Packetshapers or Stealheads?
Stay with Bluecoat if you have a lot of enterprise WEB apps and if you need QoS a lot.Bluecoat and Packeteer are the strongest respectively on these two functions.
Riverbed's WAFS and CIFS are very strong so use these boxes on your backup links to squeez more juice out of the pipes. Delta compression is the key here. I think you have the best combination in the shop here. Don't change it and keep both vendor's reps entertaining you so your company benefits the most in the situation and hence better service.
By the way, RVBD is down to market cap $1.12B just now, and BCSI at $553M. If M&A is talked about, I see latter has higher chance.
The Next Big Thing
I think not.
Look at how many players are there now in the WAN OP market space. With the Gartner forecasted $900M total WW revenue by 2009, how big can this be? Why most WAN Op stocks keep sliding?
My take on the next big thing should be OUTSIDE of the enterprise arena and into the SMB, SOHO, consumer, public Internet, mobile WiFi, WiMAX, and 3G Optimization. Put this in perspective, how are you going to accelerate after you get hom and start going onto the Internet from home on your ADSL? How are you going to go faster on your iPhone 3G? How can you download pictures at 12Mbps inside a car running at 80m/h?
Continued investment post M&A
The intention and will to continue investment is one thing, synergy and outcome are another.
Let's read some history right inside the relevent space here. After Workfire acquisition by PKTR, where is the product today? How much revenue contribution by Mentat and Tacit to PKTR revenue after their acquisitions? When an M&A occures it is not only the will of management that counts, but technologies integration, OS compatibility, culture differences, hardware platforms, customer and channel loyalties all fall into play. The ultimate result is not the sum of these variables but the product of them all, in my opinion, and by observations.
The uttimate "point solution"
WanOp has always been emerging, it just never gets there.
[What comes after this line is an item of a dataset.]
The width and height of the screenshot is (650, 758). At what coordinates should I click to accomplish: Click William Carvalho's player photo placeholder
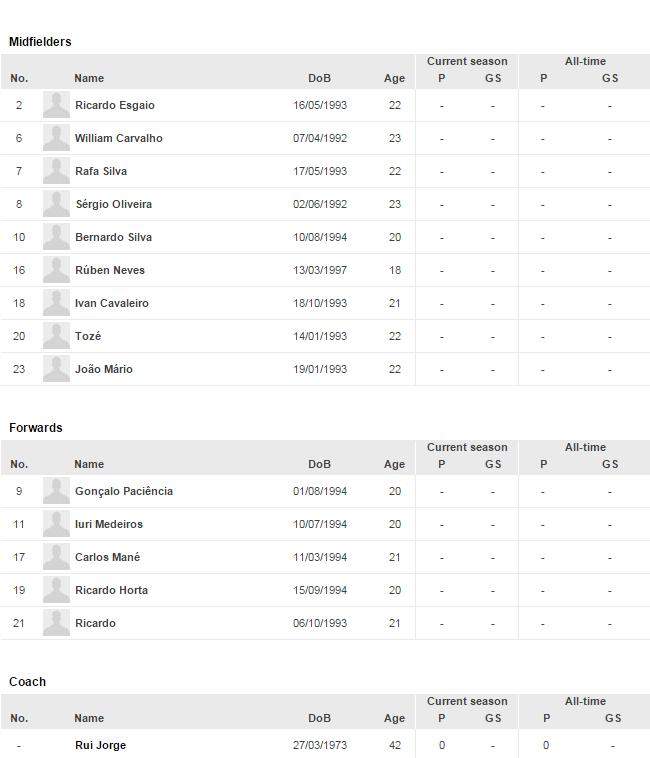click(x=56, y=138)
Anyone remember the "Time Machine". Build an industry around band-aids for bad protocols? How exactly do you prove these devices aren't corrupting your data in transit?
The industry needs to demand that vendors stop foisting off solutions that use LAN protocols over a WAN. CIFS (really SMB) over a WAN - the definition of a stupid idea. Have you ever send a packet level trace of this protocol? It takes a gazillion end-to-end transfers just to find out what's in a directory. Talk about adding complexity to make something fundamentally ill suited for the purpose work (sort of).